The statuary Gloria Grahame is often featured in film noir pictures as a tarnished beauty with an irresistible sexual allure. During this time, she made films for several Hollywood studios. She received an Oscar nomination for Best Supporting Actress for Crossfire in 1947.
I love movies more than I can properly articulate. I love watching them on tv, because they have been present in every moment of my life I can remember. They were literally my best friends when I was a kid and a good companion after a long working day today. I can always rely on a good film when I am sad and tired. One of the few things that I learned in drama school is the simple trick of taking a step back to view something you already know through a new, academic lens. I learned how to view, deconstruct, and understand something as seemingly innate as genre.
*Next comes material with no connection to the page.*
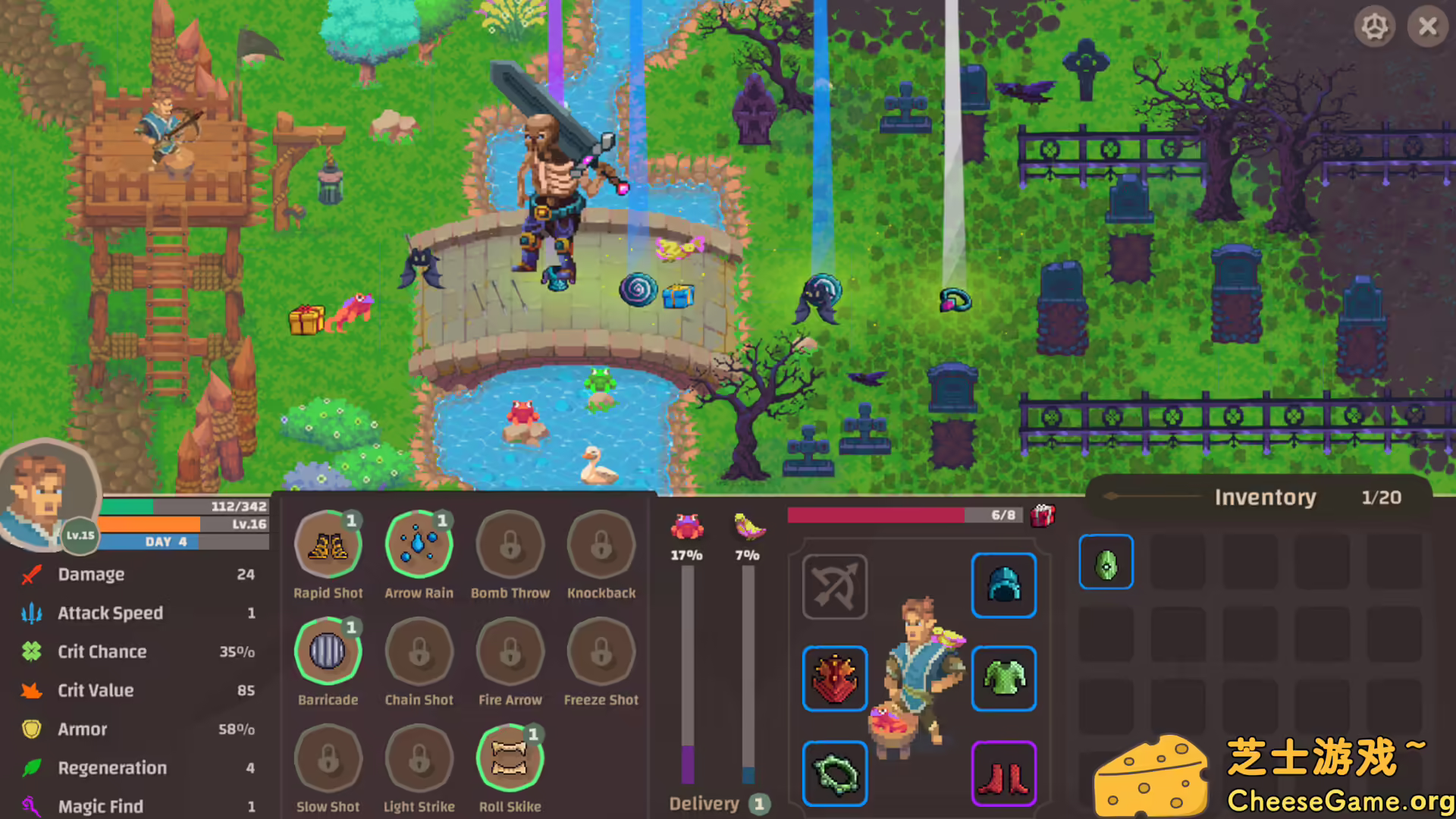Click the Delivery label with counter badge
Image resolution: width=1456 pixels, height=819 pixels.
click(704, 803)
And it was in that very moment during a class that I found out that two film genres were at first place in my favorite list: one is the Italian Neorealism which I talked about in one of my previous post (you can read the post here) and the other one is Film Noir, for which I will dedicate a full post in the near future.
Gloria Grahame is by far considered one of the most iconic actress of film noir, a suicide blonde and Academy Award-winning actress who achieved enormous success in Hollywood between 1940s and 1950s, the years noir genre achieved its peak.
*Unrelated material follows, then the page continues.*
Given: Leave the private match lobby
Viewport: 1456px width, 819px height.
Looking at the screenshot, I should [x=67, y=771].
With her lisping voice and sleepy eyes, Grahame was in a number of the finest examples of this dark cycle. She gave femme fatality a raw but touchingly vulnerable sensuality, ensuring she was always much more than just good at being bad. But although she won the Oscar for best supporting actress for her part in Vincente Minnelli’s Hollywood melodrama The Bad and the Beautiful (1952), Grahame never became a front-rank star. Off-screen scandals and a turbulent private life damaged her reputation, and her later career is spotted with such debacles as Mansion of the Doomed (1976).
Crossfire (1947)
A man is murdered, apparently by one of a group of demobilized soldiers he met in a bar. But which one? And why?
A Woman’s Secret (1949)
Failed singer Marian Washburn confesses she shot her friend, successful singer Susan Caldwell, but her manager Luke Jordan and Detective Fowler doubt her story and cannot establish a reasonable motive.
In a Lonely Place (1950)
A potentially violent screenwriter is a murder suspect until his lovely neighbor clears him. However, she soon starts to have her doubts.
Sudden Fear (1952)
After an ambitious actor insinuates himself into the life of a wealthy middle-aged playwright and marries her, he plots with his mistress to murder her.
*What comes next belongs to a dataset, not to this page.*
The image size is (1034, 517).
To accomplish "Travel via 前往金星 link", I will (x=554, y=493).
The Bad and the Beautiful (1952)
An unscrupulous movie producer uses an actress, a director and a writer to achieve success.
The Glass Wall (1953)
Peter is a refugee who wants to make a better life for himself in America, but he doesn't have the proper papers. Desperate for entry, he jumps ship and flees to New York to search for a World War II veteran whom he helped during the war.
The Big Heat (1953)
Tough cop Dave Bannion takes on a politically powerful crime syndicate.
Human Desire (1954)
A Korean War vet returns to his job as a railroad engineer and becomes involved in an affair with a co-worker's wife following a murder on a train where they meet.
Naked Alibi (1954)
A chief of police detectives fired for brutality, tries to get evidence on a man suspected of killing 3 of his officers.